Out-Law News 2 min. read

New Irish anti-corruption law passes through parliament


Legislation which will modernise and consolidate Ireland's anti-bribery laws has been approved by both chambers of the country's parliament.

The Criminal Justice (Corruption Offences) Bill will now be passed to the Irish president, Michael D Higgins, to be signed into law.

Corporate crime expert Dermot McGirr of Pinsent Masons, the law firm behind Out-Law.com, said that businesses would be required to prepare new anti-corruption policies and procedures to comply with the new legislation. Once in force, the bill will introduce a number of new offences as well as expanding the scope of Irish anti-corruption laws beyond targeting bribery of public officials to businesses operating across all sectors.

"This is a key development to note for all businesses operating in Ireland, as compliance with the new legislation will entail, amongst other things, the adoption of new anti-corruption policies and procedures, in particular around due diligence exercises and other reasonable steps which they should undertake in order to avoid the commission of certain offences under the legislation," he said.

"Another important issue that Irish businesses will need to consider is how the new legislation will be addressed in their supply chain contracts, both in terms of contractually flowing down anti-corruption obligations and risk allocation," he said.

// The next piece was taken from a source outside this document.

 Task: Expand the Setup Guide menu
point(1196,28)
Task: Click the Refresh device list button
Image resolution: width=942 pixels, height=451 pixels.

Once in force, the new legislation will repeal and replace seven existing Prevention of Corruption Acts, which date from between 1889 and 2010. It will criminalise both 'active' and 'passive' corruption, which broadly correspond to the offering and accepting of a bribe; as well as active and passive 'trading in influence', which is to do with promising an undue advantage to someone who claims to be able to exert improper influence over the decisions of a public official. The offences will apply regardless of whether the alleged ability to exert improper influence existed, or whether the supposed influence led to the intended result.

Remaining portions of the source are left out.